Sherrill Kester

Personal information
- Full name: Sherrill Kester Dempsey
- Birth name: Sherrill Lyles Kester
- Date of birth: March 7, 1978 (age 47)
- Place of birth: High Point, North Carolina, United States
- Height: 5 ft 3 in (1.60 m)
- Position: Midfielder

Youth career
- 1989–1999: PSA Stars

College career
- Years: Team / Apps / (Gls)
- 1996–1999: Duke Blue Devils / 87 / (35)

Senior career*
- Years: Team / Apps / (Gls)
- 2000: Raleigh Wings
- 2001–2002: San Diego Spirit / 40 / (1)

International career^{‡}
- 2000: United States / 3 / (3)

= Sherrill Kester =

American soccer player (born 1978)

Sherrill Kester Dempsey (born Sherrill Lyles Kester; March 7, 1978) is an American former professional soccer player. A midfielder, she represented the San Diego Spirit of Women's United Soccer Association (WUSA) and won three caps for the United States national team.

==Club career==
Kester played for USL W-League team Raleigh Wings in 2000. She was the San Diego Spirit's second round draft pick, ahead of the inaugural 2001 season of the Women's United Soccer Association (WUSA). In the league's first two seasons, Kester featured in 40 of the Spirit's 42 regular season games, contributing one goal and two assists. She was sent to the New York Power in September 2002, as part of a five-player trade.
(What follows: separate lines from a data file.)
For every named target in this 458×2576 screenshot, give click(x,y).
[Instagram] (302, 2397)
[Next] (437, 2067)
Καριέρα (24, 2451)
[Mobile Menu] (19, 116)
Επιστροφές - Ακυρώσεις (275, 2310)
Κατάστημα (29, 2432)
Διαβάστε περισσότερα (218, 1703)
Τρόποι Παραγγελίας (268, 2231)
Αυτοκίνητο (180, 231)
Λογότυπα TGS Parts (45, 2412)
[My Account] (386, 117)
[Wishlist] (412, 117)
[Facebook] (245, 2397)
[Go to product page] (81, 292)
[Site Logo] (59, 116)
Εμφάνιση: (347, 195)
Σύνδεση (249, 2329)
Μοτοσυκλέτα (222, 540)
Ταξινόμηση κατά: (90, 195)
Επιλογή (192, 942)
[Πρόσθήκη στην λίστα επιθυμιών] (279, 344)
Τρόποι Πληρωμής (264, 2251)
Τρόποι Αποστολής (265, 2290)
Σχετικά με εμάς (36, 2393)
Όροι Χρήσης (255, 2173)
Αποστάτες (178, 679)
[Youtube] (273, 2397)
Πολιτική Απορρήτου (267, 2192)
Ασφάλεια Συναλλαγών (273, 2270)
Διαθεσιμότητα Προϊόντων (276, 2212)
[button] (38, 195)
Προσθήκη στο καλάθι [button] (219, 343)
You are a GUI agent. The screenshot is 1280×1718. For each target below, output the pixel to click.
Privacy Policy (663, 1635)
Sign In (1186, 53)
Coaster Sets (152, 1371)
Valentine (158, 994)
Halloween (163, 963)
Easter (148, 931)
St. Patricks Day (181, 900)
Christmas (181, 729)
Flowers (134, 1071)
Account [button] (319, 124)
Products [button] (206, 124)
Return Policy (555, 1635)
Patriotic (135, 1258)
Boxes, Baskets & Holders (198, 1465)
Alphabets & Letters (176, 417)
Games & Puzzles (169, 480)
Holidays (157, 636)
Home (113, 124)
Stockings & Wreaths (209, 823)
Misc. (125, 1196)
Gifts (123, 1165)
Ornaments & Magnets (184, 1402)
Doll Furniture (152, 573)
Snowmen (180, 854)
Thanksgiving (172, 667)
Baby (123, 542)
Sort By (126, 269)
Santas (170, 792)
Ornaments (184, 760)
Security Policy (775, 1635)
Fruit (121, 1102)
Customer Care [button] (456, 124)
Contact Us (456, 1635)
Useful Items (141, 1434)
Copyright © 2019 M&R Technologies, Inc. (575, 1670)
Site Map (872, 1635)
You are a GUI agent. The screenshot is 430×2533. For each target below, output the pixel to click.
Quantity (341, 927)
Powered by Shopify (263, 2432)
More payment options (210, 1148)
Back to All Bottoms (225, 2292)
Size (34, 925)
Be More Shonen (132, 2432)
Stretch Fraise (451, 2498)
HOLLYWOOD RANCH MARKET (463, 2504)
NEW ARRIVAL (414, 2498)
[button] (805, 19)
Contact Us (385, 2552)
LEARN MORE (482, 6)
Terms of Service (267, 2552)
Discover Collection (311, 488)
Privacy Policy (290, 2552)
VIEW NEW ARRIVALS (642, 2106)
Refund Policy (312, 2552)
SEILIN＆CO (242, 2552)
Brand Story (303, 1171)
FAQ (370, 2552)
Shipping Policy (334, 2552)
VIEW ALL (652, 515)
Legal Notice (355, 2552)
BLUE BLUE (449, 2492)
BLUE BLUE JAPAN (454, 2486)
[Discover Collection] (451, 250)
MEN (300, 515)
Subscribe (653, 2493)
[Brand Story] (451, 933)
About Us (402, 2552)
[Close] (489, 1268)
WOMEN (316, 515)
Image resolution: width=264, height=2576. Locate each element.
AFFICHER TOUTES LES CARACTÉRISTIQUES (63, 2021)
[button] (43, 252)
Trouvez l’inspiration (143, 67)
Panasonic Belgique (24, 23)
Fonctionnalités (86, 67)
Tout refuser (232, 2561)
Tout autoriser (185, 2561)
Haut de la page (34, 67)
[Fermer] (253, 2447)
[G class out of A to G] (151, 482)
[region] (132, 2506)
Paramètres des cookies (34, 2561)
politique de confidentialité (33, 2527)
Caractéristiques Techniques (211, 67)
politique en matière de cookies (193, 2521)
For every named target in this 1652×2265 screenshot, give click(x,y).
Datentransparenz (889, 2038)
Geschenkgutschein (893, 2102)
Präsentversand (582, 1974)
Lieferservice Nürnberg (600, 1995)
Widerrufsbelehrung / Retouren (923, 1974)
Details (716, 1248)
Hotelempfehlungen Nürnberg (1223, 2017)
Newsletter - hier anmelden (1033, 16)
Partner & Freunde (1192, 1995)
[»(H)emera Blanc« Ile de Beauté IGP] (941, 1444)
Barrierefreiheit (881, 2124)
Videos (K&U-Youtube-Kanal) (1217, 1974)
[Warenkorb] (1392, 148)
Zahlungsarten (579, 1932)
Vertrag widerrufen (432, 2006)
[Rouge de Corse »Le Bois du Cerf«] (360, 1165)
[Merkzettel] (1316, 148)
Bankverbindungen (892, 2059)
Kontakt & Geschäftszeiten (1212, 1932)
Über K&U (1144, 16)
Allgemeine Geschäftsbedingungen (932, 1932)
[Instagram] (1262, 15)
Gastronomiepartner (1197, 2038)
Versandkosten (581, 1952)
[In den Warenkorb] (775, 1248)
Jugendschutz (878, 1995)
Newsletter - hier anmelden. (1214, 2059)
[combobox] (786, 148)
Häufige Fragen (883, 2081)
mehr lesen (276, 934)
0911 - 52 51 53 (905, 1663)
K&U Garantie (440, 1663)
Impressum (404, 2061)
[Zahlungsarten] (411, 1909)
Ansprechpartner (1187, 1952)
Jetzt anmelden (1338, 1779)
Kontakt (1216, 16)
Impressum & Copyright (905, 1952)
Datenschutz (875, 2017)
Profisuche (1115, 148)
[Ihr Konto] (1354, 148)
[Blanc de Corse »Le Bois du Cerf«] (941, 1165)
Having got married in the off-season, Kester refused to go to New York. She informed team management that she would only play in WUSA if it was for the Carolina Courage, near her North Carolina–based husband. Another trade saw her rights revert to San Diego, before she was waived. Kester trained with the Courage in 2003 pre-season, but was released from the reduced 16-player roster before the season started.

==International career==
In January 2000 Kester was part of an understrength United States national team selected for the Australia Cup, while the team's regular players were in a contract dispute with the United States Soccer Federation (USSF). She scored twice in the first match, an 8–1 win over the Czech Republic, becoming the second player (after Cindy Parlow Cone in 1996) to score two goals on debut for the USWNT. She featured in the other tournament matches versus Sweden and hosts Australia, finishing with three goals in her three caps.